Currently, during a period of mutual economic sanctions adopted by Russia and Europe on the basis of Russia’s government’s external policy in regards to Ukraine, the political relations between Russia and Finland remain consistently warm with no changes in the border-crossing policies. In Hastings’ and Donnan’s terms, “the international relations litmus test” has been passed (2010: 6). Although the one-year ban on import of certain food items introduced by the Russian government hit some Finnish producers quite seriously (and probably, it was most felt by the well-known dairy company Valio), the most recent news indicates that compromises are a solution. Thus, production of Valio milk and cream will begin in a plant near St. Petersburg at the partner factory Galaktika.7 As theorized by E. Haas in 1958, true international convergence is more likely to happen as a result of societal actors cooperating through cross-border projects and networks in “soft” spheres where cooperation does not provoke extensive control and paternalism on the part of the central government. This statement is developed further on, but at this point, it can be argued that the successes of cross-border bottom-up networks and projects like WASTE work to soften the Russian-European border.

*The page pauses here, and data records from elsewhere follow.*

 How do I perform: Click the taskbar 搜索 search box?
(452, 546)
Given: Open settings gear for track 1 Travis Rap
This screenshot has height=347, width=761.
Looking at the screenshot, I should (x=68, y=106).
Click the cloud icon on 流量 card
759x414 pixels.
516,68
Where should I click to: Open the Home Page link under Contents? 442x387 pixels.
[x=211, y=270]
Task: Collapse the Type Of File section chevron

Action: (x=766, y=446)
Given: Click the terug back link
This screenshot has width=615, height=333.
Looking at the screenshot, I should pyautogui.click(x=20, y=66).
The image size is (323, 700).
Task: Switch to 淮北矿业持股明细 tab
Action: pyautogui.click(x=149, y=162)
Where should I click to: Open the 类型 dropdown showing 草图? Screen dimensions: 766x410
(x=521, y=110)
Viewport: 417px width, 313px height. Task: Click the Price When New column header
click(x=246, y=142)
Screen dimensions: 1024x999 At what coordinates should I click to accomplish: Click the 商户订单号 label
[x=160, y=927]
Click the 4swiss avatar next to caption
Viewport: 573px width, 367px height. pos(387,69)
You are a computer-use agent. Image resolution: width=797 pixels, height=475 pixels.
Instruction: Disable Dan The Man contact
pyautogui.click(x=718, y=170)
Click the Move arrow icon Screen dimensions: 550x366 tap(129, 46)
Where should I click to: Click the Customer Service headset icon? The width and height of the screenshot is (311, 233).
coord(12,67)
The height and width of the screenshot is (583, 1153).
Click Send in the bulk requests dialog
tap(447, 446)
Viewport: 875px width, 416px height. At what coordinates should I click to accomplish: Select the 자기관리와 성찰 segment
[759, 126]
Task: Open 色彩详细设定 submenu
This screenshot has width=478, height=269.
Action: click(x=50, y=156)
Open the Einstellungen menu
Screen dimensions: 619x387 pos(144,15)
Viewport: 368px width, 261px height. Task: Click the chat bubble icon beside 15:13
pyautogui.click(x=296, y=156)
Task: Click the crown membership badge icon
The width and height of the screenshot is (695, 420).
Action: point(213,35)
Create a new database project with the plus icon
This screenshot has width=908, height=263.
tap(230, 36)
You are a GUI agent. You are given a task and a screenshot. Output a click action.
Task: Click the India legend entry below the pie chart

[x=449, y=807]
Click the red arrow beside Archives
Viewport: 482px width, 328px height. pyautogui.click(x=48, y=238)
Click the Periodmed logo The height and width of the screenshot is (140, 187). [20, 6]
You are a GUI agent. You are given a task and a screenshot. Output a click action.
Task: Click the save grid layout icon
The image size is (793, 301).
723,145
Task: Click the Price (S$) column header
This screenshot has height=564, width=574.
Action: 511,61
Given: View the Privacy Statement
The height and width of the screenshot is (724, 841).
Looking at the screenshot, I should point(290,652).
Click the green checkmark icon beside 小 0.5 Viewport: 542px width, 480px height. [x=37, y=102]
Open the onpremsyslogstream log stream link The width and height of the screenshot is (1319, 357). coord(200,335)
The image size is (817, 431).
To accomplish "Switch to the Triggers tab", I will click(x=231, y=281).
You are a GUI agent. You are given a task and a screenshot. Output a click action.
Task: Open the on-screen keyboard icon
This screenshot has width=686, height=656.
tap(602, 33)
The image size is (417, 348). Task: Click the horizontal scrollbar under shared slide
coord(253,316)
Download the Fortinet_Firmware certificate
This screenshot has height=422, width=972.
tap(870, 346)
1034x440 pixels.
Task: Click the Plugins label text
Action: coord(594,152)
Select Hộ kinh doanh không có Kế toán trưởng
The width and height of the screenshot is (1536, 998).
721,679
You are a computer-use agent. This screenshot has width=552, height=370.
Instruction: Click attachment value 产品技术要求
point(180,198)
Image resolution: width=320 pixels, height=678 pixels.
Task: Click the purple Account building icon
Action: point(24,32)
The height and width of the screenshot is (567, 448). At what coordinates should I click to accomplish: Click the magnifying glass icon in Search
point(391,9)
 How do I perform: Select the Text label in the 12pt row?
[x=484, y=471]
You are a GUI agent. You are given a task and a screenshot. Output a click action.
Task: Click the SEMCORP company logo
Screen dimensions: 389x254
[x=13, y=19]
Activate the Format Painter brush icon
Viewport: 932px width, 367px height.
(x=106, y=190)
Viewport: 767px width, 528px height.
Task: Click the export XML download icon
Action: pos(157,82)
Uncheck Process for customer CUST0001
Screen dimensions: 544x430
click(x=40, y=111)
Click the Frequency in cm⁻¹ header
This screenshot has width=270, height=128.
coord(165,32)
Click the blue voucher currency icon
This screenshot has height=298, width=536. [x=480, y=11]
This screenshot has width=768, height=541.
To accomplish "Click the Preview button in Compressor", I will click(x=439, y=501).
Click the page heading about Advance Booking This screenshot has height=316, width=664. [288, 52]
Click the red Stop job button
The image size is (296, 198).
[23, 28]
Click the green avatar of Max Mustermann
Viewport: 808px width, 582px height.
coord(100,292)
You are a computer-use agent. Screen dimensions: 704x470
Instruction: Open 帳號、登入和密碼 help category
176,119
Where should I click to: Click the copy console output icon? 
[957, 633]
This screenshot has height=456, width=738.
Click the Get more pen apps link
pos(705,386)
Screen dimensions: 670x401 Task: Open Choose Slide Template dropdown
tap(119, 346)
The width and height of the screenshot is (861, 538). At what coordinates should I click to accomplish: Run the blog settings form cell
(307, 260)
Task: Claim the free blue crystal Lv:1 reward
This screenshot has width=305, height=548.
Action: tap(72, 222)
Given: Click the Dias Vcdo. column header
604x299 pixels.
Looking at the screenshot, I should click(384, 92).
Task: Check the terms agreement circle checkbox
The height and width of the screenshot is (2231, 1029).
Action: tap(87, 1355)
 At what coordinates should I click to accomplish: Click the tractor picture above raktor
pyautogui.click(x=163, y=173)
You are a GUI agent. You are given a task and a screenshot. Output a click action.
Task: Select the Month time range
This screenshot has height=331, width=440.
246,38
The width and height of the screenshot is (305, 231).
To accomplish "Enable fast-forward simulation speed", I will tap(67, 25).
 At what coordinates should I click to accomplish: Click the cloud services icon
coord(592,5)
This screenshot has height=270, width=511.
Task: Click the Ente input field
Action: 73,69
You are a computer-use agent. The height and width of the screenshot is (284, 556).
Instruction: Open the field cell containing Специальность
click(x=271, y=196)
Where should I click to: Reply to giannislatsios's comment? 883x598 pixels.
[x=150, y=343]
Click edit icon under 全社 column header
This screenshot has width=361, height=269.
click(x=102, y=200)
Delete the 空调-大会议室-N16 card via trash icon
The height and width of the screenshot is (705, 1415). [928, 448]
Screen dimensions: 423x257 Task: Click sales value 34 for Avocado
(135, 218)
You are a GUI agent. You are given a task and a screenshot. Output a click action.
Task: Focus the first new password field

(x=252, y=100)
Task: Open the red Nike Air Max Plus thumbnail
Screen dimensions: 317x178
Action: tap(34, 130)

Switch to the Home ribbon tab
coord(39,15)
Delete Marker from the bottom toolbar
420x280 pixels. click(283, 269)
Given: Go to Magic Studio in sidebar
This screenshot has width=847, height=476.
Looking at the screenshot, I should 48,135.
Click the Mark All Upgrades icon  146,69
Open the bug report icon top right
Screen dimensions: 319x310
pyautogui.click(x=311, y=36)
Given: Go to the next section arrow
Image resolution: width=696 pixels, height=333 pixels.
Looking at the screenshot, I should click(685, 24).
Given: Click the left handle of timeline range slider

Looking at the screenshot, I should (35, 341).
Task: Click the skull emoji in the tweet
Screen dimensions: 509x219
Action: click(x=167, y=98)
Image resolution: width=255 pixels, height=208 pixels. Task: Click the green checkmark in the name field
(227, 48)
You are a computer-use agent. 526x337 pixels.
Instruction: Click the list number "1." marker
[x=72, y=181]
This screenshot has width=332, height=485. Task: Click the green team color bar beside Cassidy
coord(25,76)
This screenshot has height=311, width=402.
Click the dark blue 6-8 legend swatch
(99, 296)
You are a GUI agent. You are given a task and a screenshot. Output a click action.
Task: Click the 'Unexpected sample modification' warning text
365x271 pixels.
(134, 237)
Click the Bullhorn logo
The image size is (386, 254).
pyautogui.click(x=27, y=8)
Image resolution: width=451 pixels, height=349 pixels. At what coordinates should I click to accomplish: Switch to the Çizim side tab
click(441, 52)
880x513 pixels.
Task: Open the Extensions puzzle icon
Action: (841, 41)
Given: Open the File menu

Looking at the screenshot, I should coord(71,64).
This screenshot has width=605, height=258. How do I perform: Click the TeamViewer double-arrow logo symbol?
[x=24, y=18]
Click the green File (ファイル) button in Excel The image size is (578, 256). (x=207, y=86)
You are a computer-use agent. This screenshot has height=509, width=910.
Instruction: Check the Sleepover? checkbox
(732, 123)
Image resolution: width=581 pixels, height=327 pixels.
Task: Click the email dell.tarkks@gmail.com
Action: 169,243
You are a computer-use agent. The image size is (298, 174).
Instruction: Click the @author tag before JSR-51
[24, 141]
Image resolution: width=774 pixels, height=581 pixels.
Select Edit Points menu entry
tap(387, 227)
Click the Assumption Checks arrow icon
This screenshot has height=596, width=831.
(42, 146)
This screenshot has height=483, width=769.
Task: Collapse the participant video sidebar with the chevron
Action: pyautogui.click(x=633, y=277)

Nordic Countries as a Point of Reference for Karelia

The focus on environment and youth in the context of sustainability has been implemented through different frameworks and programs, including Youth at Risk, 2008-2015, under the Kolarctic cross-border cooperation. Strong commitments to its Russian partner were underlined by the establishment of an interregional center for methodological support in Petrozavodsk in 2012 as a major coordination office for the whole of northwest Russia.8 Among other the most relevant initiatives involving recycling are first, the Nordic strategy for collection, sorting, reuse, and recycling of textiles, and second, the Nordic Waste Group that “works toward sustainable processing of waste products in the Nordic countries and Europe,” both of which platforms function through the Nordic Council of Ministers.

In spite of some criticism, Nordic countries from year to year continue to top the international rankings that assess not only custom components of well-being such as health, employment and income, safety and security, environment, education, and entrepreneurship and opportunity, but also measure even more subtle psychological and social parameters such as general life satisfaction. According to OECD’s Better Life Index, Nordic countries are in the top of the list, with Norway occupying second place only to Switzerland. Finland ranked seventh. Both indices are well above the OECD average

7. Finnish Valio to begin producing milk, cream in Russia. Strategic Culture Foundation (online journal). 10.10.2014. Available at: http://www.strategic-culture.org/news/2014/10/10/finnish-valio-to-begin-producing-milk-cream-in-russia.html (accessed 12.11.2014).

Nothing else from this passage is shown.